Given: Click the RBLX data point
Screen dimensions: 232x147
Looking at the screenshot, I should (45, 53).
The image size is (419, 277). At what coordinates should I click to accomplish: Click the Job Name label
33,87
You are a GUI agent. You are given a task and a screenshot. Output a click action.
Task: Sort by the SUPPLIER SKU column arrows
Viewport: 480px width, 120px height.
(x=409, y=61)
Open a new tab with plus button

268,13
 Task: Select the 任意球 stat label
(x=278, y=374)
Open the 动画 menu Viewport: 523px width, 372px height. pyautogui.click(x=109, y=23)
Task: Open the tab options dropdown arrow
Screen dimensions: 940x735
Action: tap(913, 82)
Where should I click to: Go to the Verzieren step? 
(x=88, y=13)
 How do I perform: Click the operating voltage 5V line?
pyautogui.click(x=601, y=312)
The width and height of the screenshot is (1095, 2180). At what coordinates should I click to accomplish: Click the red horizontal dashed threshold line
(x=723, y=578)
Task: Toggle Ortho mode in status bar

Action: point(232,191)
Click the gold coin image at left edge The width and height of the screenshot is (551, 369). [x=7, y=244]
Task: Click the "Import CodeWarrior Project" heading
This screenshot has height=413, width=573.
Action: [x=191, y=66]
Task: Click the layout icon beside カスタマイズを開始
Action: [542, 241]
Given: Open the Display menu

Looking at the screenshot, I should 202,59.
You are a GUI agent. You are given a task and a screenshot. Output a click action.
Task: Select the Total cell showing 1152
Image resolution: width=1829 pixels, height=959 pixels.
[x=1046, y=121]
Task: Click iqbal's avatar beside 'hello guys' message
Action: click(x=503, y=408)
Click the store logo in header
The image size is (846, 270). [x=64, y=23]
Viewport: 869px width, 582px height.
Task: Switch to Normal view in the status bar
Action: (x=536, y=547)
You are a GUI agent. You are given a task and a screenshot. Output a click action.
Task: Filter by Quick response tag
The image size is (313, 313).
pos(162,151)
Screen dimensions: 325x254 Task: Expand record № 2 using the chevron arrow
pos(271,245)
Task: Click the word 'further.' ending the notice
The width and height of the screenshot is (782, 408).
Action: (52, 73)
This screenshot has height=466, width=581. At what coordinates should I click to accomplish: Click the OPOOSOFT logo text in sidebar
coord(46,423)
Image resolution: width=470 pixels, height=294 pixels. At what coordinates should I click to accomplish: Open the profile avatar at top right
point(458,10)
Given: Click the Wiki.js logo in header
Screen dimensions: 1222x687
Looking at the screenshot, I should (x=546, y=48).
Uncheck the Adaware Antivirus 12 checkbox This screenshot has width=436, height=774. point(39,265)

◆ YOUR TASK
Output exactly, and only, the lines running from the one that contains "Image resolution: width=470" through the last line of the entries above.

◆ EXERCISE SOLUTION
Image resolution: width=470 pixels, height=294 pixels. At what coordinates should I click to accomplish: Open the profile avatar at top right
point(458,10)
Given: Click the Wiki.js logo in header
Screen dimensions: 1222x687
Looking at the screenshot, I should (x=546, y=48).
Uncheck the Adaware Antivirus 12 checkbox This screenshot has width=436, height=774. point(39,265)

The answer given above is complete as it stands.